**SHORT PROBLEM 1**
Check each statement against the haunting post and answer yes or no, quoting the exact words of the post that decide it. (a) The Grim Reaper's real name is Thanatos. (b) The tombstones came from a $12 package of styrofoam insulation. (c) The scythe has already been set up.
**SHORT PROBLEM 2**
Update the haunting post from "Note: I'm probably" up to and including "set it up yet.", changing "mask" to "hood".

**TEXT EXTRACT**

■ ■ ■ ■ ■

# My First Year - 2011.



## QDance (Aug 16, 2011)

***Updates from the big night are on page 4***

Hey guys! This is, what I like to consider, my first year of haunting.
It's not technically, since I always decorate, but this year is my first year of
A) Making my own props !
B) Experimenting with lighting (Last year you couldn't see anything)
C) Giving out candy (Bye trick or treating  )

OK, first thing we did was get a remote control fog timer thingy.
Next, we started on the Grim Reaper, named Tom. (Real name is Thanatos but I like to call him Tom for short )

Here's a picture of Tom:








Note: I'm probably going to get a different mask. The one he has on now doesn't really stay as well as it should. (Or as well as I want it, so I can feel safe that it won't fly away XD)
Also, he has a scythe, however we haven't set it up yet.

The second thing we started was the tombstones. These were A LOT of fun to make! And so cheap! I got like 12 tombstones out of a $7 package of styrofoam insulation!

■ ■ ■ ■ ■

**DATA EXTRACT**
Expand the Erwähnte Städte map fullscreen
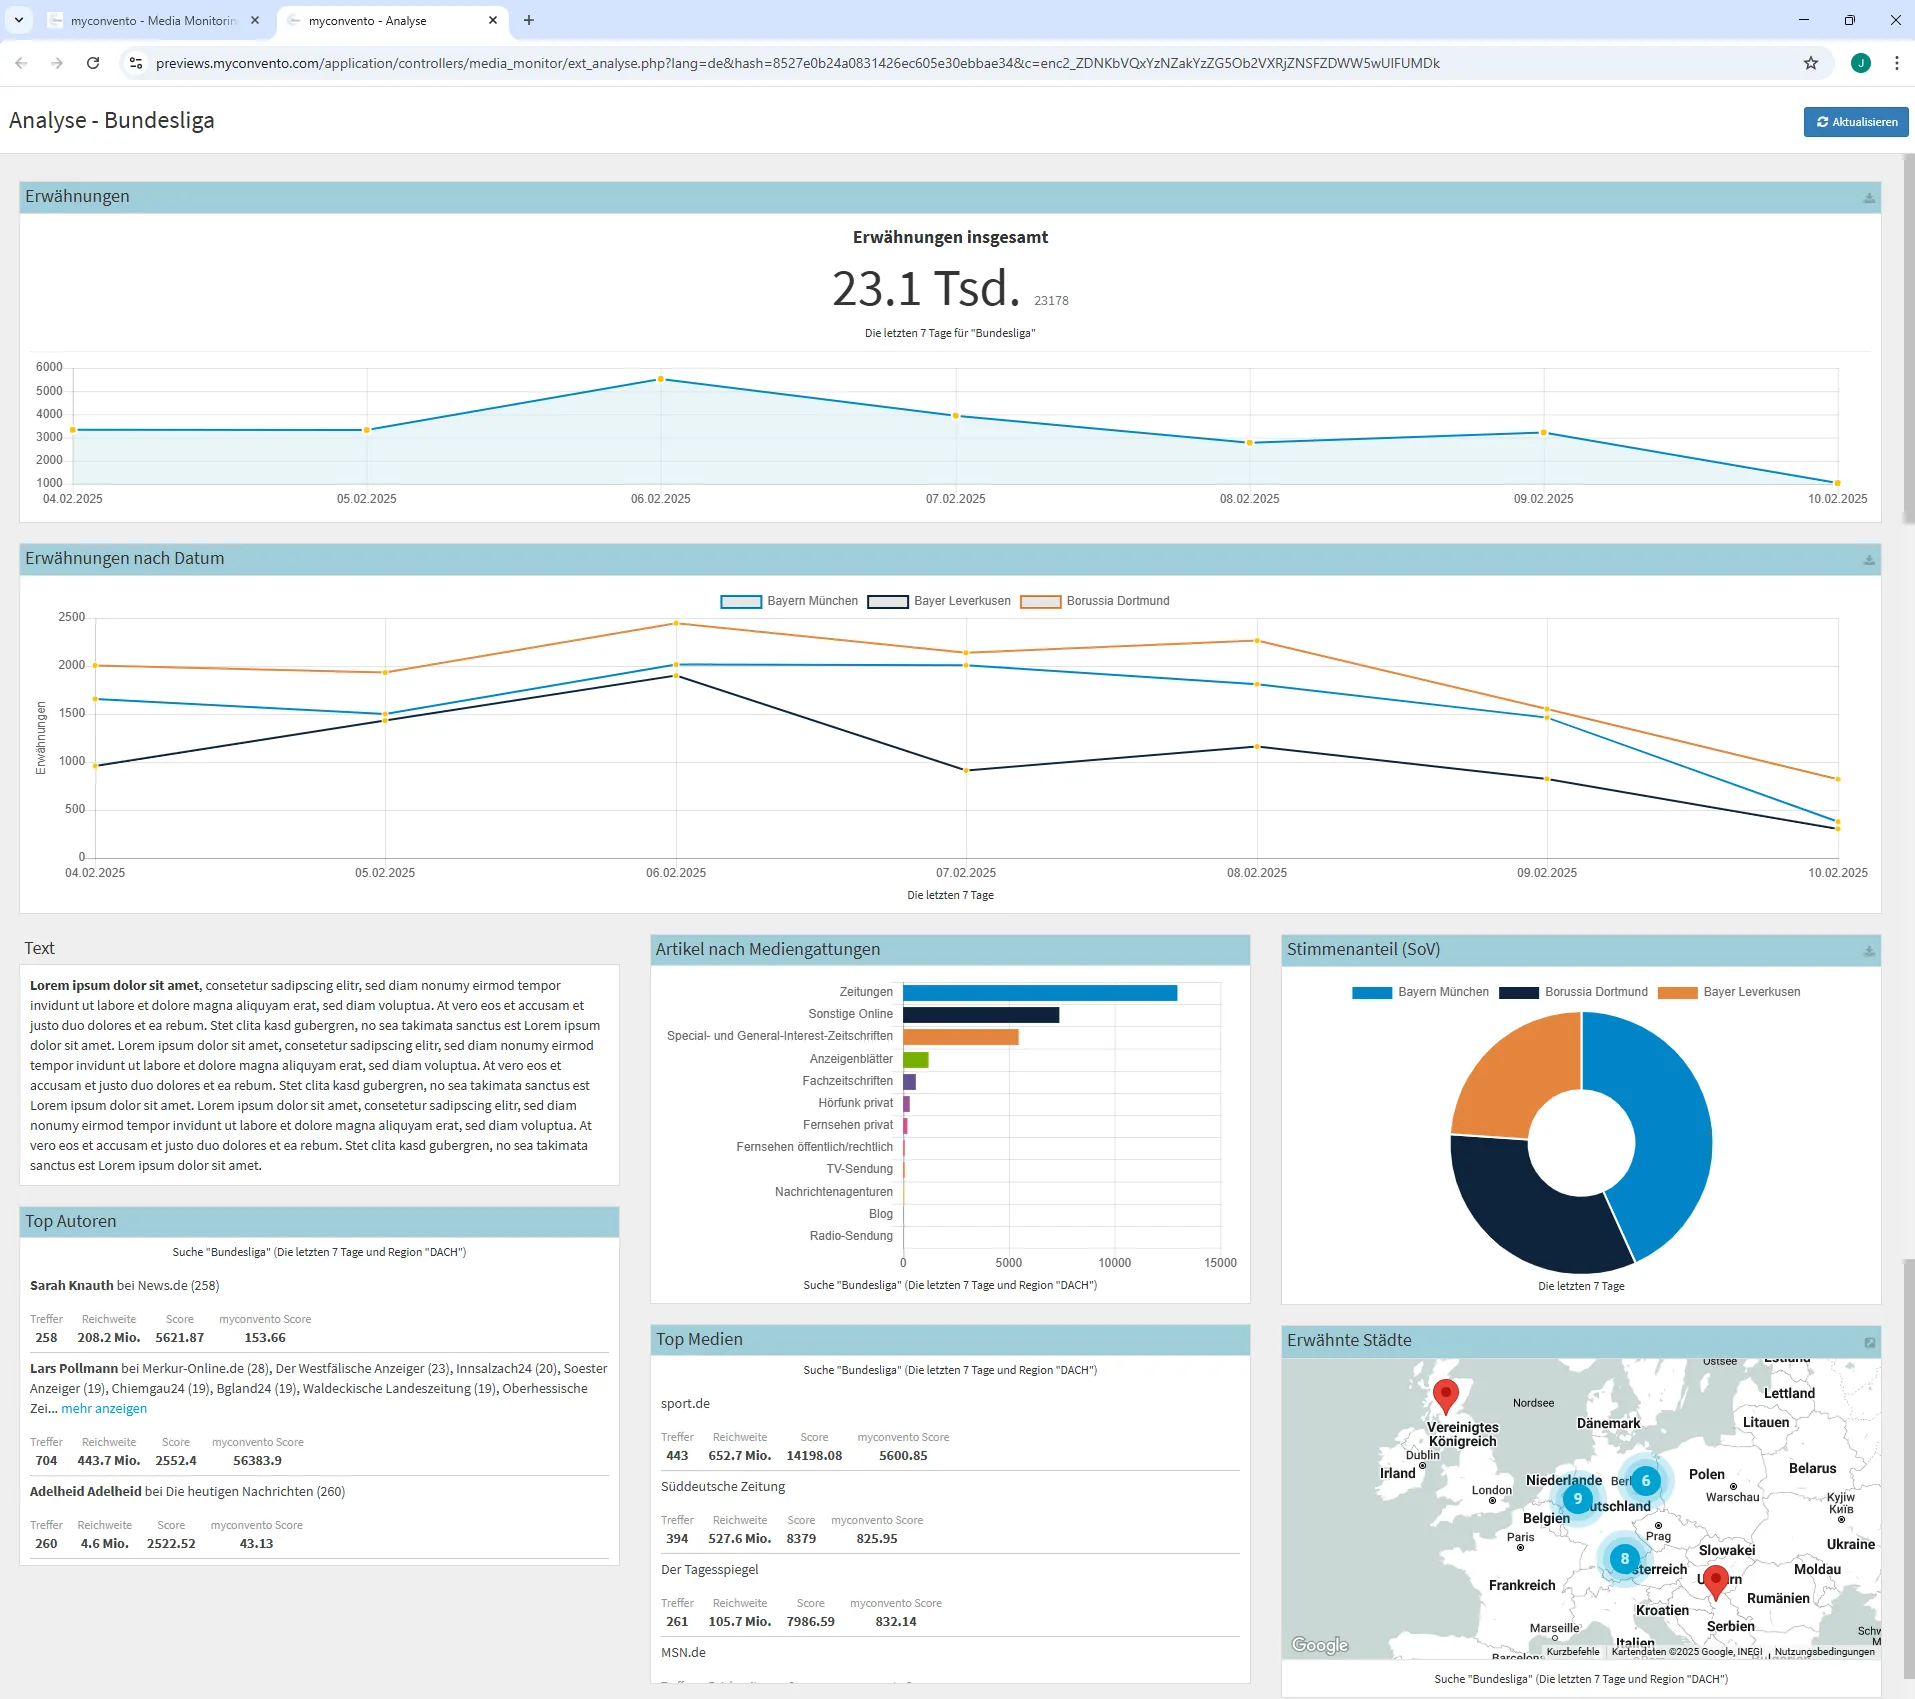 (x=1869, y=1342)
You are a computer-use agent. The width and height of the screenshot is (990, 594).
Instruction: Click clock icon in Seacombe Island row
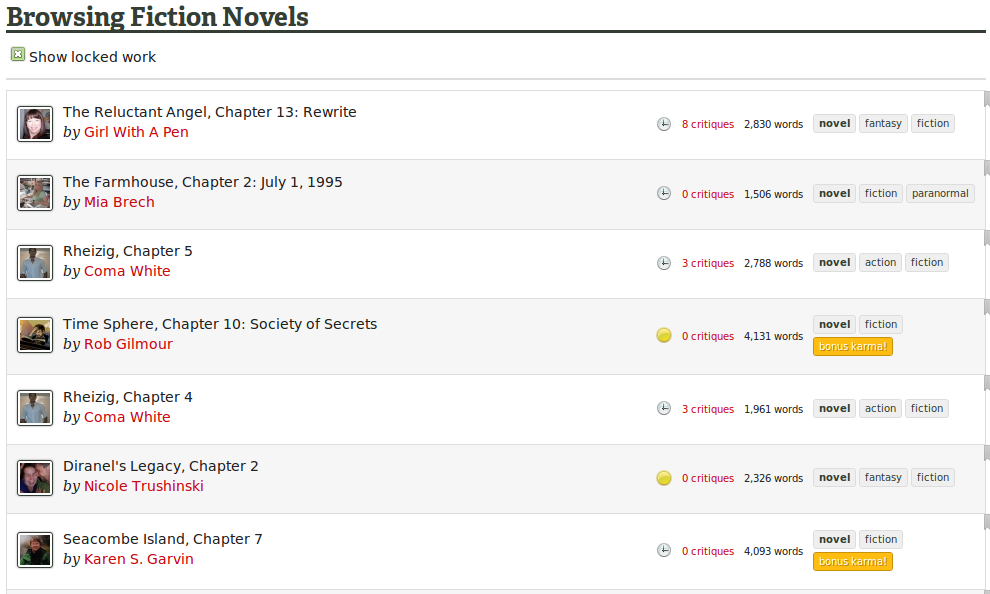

■ ■ ■ ■ ■

**CORRECT ANSWER 1**
(a) Yes: "Real name is Thanatos but I like to call him Tom for short"
(b) No: "I got like 12 tombstones out of a $7 package of styrofoam insulation!"
(c) No: "Also, he has a scythe, however we haven't set it up yet."

**CORRECT ANSWER 2**
Note: I'm probably going to get a different hood. The one he has on now doesn't really stay as well as it should. (Or as well as I want it, so I can feel safe that it won't fly away XD)
Also, he has a scythe, however we haven't set it up yet.